A crucible of fragile coalitions

Illustration: DIWAKAR CHETTRI

Nepalis are wondering who won and who lost after the Supreme Court on 7 March effectively ruled that the Nepal Communist Party revert to its constituent elements: the UML and Maoist Centre. Even the leaders of the parties are confused.

Within 24 hours of the court decision, a party that was cleft into two factions suddenly went back to its status three years ago. Leaders who were caught on the wrong side had to slink back to their mother party.

Despite judicial interventions to scrap the NCP on Sunday, and to reinstate the House on 23 February, Nepali politics looks as confused as ever. To be sure, Prime Minister Oli suffered a setback with the House restitution, but he got a respite with the party re-split.

His erstwhile UML comrades Madhav Kumar Nepal and Jhalnath Khanal, who had defected to the Pushpa Kamal Dahal camp, have been forced to return to the fold.
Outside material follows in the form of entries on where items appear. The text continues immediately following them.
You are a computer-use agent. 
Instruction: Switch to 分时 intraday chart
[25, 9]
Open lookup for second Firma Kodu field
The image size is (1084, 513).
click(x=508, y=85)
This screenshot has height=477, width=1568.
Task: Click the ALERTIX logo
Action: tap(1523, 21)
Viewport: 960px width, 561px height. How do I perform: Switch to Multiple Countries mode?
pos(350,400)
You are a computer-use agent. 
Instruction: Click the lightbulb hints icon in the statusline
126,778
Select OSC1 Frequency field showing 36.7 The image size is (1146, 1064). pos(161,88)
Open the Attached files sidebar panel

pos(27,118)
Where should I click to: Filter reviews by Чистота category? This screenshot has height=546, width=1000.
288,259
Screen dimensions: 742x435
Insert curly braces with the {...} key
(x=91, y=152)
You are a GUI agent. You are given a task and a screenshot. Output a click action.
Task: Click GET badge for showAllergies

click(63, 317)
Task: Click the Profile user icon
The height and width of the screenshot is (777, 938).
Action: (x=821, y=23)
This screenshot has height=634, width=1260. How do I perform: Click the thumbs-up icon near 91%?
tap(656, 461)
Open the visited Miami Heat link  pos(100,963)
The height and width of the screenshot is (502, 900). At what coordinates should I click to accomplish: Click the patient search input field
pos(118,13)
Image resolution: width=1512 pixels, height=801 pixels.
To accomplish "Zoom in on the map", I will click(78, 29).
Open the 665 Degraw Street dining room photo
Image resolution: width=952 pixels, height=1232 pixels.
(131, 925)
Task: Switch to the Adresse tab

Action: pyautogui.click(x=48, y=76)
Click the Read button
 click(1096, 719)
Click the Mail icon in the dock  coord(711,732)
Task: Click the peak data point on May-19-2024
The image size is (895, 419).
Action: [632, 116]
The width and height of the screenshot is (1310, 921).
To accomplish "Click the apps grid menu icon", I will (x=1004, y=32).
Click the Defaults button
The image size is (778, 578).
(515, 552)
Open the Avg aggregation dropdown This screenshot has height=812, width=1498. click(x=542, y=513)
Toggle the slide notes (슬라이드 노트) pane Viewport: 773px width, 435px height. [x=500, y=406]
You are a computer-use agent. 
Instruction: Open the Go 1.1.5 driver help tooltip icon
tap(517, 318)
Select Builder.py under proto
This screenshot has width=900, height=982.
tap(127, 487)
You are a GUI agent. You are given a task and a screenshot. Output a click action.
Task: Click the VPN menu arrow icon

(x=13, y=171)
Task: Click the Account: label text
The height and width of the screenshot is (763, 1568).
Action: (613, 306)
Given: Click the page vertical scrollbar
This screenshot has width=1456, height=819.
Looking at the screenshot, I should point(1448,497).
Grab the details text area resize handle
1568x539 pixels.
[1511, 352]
The biggest relief must be felt by Chief Election Commissioner Dinesh Thapaliya, who had been undecided for over a month on whether the Oli or the Dahal faction would get the NCP party name and election symbol. He sprang into action after Sunday’s court verdict and scrapped the NCP altogether.

Even Dahal himself must be feeling less stressed now. The bruising political battles with an aggressive Oli was taking its toll, but he is now in sole control of his own independent party. It is like he has moved from a big house of an abusive landlord to his own small shed.

The biggest, and sorest, losers must be Oli’s former UML comrades and former prime ministers Nepal, Khanal, and the firebrand MP from Achham, Bhim Rawal. The bad blood between them and Oli will surely affect the internal dynamics of the re-instituted UML.

The 7 March decision transformed Oli from a majority prime minister to a coalition leader. It is intriguing that even though the Maoist Centre has sent feelers to the Nepali Congress (NC) and the Janata Samajbadi Party (JSP) to form a coalition, it has not withdrawn its pre-unification support for the UML.

Oli himself just needs to win the support of the JSP to remain prime minister, while Dahal will need both the NC and JSP. Dahal is hedging his bets: he does not want to lose a no-confidence vote since he cannot push another one for a year, and Oli may once more suddenly announce early elections.

The wily Oli is already looking at the option of splitting the JSP vote to garner the number needed to stay on as prime minister. With 121 MPs in the House, Oli just needs 17 more votes to cobble a coalition, which he can get even if the rest of the JSP’s anti-Oli leaders are against joining. He can do that by agreeing to the JSP demand to free Resham Chaudhari, who is in detention for the Tikapur massacre of policemen in 2015.

The key player in the formation of the next government will be the JSP and not the NC or the Maoist Centre. In fact, the JSP can even form a government with the NC and the Maoists. Within the UML, the Nepal-Khanal camp do not have the numbers any more to challenge Oli till the next party convention.

Despite the involvement of the three organs of the state – the judiciary, the executive and the legislative – Nepal’s politics is more tangled than ever. When even a two-thirds majority government could not deliver on stability in the past three years, it would be foolish to expect a fragile coalition to do so now.

Which is why Oli may have been right: the best option may be fresh polls. If it is overseen by an all-party election government, it could deliver a fresh mandate and restore a derailed polity.